EXERCISE INSTRUCTIONS: What lines of the data below hold the string "microphone"? Copy each one.

=======

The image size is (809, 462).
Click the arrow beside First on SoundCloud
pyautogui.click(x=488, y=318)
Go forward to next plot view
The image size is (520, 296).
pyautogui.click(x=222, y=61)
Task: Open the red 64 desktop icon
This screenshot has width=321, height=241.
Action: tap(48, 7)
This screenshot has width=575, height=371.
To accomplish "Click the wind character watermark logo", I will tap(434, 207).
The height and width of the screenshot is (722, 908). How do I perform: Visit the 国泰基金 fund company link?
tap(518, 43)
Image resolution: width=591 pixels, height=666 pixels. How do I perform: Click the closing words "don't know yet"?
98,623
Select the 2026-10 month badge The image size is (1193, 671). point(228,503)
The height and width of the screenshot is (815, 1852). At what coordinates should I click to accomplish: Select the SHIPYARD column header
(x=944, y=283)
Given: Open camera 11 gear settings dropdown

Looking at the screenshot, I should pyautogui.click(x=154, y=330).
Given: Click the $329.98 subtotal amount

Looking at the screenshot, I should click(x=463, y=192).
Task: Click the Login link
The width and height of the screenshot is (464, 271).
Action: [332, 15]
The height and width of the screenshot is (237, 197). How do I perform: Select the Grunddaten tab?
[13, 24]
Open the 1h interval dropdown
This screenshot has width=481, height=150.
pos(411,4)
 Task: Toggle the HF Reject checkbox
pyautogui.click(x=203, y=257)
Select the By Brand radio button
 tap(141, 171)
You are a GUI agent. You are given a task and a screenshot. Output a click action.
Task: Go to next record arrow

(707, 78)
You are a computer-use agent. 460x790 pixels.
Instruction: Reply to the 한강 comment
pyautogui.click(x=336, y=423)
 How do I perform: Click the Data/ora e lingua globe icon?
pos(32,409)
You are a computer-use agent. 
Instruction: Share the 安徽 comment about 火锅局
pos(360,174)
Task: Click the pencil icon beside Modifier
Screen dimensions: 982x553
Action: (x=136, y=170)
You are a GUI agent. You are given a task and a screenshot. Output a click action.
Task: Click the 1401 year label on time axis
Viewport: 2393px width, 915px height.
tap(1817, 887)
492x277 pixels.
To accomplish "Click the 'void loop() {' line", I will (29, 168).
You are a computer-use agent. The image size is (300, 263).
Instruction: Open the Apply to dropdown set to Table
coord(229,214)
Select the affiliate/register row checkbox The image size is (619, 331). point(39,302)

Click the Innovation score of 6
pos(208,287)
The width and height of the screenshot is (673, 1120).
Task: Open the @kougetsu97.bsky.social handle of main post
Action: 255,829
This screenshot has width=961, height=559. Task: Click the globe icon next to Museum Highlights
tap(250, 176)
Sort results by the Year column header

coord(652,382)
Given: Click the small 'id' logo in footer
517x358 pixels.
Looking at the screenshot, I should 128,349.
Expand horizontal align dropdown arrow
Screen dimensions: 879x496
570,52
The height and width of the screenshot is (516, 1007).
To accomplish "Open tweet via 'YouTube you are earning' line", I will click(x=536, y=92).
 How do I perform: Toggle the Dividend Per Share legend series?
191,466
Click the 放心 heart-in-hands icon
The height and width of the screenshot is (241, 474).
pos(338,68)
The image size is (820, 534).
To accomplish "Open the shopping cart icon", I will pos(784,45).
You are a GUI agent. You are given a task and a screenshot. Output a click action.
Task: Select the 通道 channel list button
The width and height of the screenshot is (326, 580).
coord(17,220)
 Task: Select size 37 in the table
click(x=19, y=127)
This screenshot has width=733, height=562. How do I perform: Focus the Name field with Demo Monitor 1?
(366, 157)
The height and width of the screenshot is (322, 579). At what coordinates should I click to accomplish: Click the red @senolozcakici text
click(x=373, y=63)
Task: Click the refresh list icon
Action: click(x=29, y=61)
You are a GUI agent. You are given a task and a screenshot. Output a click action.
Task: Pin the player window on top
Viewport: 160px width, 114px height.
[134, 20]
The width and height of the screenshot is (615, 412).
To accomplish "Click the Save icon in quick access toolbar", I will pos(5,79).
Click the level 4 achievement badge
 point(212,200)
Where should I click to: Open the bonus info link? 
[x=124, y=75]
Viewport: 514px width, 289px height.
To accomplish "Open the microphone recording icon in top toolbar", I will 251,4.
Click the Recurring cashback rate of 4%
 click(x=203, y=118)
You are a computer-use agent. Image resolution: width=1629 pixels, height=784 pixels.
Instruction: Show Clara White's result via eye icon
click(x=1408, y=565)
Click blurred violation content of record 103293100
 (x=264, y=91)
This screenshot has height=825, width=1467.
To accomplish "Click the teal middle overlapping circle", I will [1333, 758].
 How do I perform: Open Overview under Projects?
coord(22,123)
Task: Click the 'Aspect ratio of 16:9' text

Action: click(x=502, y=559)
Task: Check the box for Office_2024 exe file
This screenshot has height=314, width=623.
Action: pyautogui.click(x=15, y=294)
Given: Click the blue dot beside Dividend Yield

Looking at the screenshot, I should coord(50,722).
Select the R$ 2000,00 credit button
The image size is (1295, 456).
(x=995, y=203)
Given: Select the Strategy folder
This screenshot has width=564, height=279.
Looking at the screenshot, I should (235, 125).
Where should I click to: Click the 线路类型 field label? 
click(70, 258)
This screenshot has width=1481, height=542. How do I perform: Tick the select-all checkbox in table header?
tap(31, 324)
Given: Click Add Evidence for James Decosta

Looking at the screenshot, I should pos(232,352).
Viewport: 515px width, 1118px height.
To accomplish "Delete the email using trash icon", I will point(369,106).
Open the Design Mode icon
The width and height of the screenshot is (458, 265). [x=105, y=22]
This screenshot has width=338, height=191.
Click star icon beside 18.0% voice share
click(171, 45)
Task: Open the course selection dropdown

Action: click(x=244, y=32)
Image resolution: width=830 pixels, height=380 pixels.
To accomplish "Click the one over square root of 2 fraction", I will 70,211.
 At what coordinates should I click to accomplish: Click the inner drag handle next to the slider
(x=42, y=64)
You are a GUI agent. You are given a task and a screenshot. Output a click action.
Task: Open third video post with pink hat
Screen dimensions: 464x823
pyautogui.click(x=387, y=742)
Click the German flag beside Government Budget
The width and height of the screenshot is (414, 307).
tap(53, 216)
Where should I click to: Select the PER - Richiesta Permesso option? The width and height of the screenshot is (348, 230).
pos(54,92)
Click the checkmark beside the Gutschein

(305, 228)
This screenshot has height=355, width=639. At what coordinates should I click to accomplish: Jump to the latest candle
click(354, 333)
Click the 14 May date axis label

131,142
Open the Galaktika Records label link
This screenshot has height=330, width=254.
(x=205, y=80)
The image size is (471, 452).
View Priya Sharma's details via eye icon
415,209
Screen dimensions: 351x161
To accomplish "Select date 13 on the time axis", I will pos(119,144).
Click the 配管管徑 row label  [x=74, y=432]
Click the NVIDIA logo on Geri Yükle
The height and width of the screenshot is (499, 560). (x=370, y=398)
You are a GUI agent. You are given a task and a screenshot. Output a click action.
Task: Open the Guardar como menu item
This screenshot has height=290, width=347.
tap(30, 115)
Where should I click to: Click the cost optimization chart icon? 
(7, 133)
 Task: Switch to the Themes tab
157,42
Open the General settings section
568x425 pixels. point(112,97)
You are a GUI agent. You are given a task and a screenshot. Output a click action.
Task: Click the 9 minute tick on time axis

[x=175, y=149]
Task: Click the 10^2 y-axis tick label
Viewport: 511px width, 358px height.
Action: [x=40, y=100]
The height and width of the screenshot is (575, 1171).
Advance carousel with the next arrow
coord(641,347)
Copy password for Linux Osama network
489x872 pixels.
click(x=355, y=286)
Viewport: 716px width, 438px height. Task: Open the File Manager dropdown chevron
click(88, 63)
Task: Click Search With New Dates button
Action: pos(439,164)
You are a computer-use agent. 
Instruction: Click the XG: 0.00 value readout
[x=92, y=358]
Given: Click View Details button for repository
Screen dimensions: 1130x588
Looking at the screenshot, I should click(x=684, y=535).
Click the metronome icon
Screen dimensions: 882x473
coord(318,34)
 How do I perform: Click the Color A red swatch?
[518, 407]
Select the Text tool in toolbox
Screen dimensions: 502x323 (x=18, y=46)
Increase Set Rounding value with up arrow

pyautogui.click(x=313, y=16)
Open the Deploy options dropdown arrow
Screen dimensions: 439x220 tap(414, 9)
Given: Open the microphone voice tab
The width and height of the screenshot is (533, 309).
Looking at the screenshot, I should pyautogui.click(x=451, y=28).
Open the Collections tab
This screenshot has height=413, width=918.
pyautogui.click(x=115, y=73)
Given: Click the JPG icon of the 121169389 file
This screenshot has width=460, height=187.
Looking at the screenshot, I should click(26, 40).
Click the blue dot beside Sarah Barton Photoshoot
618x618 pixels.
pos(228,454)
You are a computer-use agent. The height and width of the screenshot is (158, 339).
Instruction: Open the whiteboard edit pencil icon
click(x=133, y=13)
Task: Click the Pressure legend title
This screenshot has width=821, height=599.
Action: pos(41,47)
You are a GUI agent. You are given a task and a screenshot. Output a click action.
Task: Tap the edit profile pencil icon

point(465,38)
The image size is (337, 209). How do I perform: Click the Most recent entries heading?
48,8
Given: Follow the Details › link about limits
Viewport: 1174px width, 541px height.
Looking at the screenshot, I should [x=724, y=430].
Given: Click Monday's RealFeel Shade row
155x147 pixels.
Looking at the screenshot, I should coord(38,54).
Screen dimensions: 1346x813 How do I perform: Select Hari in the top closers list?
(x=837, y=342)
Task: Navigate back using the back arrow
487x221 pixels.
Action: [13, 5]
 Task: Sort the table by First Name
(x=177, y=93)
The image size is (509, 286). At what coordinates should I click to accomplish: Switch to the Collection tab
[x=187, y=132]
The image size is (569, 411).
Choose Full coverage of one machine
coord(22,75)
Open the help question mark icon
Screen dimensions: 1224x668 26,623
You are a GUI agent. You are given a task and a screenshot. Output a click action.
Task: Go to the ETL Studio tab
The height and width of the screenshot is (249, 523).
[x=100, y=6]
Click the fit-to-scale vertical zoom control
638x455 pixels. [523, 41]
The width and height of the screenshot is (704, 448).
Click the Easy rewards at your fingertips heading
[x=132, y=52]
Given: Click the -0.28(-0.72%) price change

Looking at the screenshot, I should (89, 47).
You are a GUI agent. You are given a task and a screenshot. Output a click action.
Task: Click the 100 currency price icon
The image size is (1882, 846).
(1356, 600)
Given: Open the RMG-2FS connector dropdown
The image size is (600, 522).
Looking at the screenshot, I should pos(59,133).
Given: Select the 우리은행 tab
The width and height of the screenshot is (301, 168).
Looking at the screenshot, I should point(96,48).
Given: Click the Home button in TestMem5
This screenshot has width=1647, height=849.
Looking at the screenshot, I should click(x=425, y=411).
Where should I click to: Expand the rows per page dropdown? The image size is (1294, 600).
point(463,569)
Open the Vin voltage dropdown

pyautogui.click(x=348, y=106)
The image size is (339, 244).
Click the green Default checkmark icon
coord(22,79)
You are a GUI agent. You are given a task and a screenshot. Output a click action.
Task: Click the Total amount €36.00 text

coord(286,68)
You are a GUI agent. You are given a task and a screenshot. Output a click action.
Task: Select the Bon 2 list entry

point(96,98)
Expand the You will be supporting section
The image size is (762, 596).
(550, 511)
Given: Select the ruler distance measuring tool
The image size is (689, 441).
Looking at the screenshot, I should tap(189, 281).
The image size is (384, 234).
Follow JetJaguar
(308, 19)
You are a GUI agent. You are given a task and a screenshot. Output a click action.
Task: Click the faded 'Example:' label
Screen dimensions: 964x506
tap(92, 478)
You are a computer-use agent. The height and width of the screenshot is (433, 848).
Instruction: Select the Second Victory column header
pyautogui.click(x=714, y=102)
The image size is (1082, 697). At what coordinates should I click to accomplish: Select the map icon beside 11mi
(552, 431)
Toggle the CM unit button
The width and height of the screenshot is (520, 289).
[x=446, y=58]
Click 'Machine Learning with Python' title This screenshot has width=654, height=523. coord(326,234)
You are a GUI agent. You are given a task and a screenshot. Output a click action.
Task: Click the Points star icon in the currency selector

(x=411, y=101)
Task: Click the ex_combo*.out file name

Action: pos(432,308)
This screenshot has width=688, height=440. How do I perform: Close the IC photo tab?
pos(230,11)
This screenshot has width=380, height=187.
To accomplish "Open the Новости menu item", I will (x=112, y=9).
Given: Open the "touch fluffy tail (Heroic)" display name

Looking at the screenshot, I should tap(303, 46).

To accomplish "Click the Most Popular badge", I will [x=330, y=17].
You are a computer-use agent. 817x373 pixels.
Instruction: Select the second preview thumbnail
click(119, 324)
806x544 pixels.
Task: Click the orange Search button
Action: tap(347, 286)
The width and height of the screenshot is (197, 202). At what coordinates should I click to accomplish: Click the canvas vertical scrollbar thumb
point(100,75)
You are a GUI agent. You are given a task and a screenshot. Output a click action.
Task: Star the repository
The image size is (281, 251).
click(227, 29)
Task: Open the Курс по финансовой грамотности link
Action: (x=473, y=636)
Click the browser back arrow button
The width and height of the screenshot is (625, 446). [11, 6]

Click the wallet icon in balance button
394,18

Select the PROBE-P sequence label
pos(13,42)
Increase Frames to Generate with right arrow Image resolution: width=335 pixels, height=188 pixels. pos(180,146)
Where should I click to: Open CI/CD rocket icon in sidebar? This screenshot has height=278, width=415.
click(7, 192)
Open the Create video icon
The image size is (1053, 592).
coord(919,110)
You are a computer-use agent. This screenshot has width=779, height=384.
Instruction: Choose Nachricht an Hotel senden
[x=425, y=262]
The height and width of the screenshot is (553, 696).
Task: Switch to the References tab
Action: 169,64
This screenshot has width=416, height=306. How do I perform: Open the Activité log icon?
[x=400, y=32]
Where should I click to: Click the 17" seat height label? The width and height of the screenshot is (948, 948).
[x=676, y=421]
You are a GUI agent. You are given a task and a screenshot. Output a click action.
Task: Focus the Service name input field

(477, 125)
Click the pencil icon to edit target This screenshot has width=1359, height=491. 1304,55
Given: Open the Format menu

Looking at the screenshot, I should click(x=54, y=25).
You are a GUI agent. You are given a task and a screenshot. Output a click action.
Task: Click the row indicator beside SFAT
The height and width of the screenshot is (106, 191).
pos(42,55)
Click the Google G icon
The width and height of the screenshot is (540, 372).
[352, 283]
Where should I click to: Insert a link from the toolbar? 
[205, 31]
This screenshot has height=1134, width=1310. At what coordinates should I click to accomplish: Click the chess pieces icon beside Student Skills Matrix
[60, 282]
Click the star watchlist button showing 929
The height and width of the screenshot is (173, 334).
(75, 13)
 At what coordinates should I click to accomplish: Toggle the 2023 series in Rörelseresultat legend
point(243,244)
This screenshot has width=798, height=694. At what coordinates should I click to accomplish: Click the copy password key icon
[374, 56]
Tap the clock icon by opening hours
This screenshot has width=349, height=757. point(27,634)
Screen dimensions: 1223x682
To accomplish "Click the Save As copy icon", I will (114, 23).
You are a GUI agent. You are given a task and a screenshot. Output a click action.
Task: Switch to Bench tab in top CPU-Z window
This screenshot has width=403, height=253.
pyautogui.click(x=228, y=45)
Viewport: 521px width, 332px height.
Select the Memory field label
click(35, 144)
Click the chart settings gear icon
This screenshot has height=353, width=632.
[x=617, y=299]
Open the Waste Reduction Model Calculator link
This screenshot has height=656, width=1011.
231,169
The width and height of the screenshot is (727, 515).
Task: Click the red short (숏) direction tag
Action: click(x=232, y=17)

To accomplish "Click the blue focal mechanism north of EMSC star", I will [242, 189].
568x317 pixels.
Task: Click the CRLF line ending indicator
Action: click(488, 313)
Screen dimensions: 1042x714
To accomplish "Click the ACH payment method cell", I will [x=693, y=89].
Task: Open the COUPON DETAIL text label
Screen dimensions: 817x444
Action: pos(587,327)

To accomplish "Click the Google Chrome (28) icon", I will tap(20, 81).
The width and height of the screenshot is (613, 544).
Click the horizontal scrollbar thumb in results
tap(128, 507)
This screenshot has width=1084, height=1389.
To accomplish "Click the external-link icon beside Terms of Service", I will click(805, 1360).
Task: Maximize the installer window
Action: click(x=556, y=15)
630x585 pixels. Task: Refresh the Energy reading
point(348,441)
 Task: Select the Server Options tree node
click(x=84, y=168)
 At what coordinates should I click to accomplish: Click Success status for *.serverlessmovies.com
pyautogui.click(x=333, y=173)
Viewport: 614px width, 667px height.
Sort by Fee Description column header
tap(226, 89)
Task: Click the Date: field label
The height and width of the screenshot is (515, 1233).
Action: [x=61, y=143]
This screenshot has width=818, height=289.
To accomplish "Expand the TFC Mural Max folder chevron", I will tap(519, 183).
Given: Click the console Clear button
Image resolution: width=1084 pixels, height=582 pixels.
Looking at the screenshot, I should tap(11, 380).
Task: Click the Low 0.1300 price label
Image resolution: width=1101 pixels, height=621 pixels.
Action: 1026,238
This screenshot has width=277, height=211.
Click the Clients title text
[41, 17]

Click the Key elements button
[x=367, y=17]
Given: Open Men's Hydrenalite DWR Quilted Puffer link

=======

EXERCISE SOLUTION:
To accomplish "Open the microphone recording icon in top toolbar", I will 251,4.
Given: Open the microphone voice tab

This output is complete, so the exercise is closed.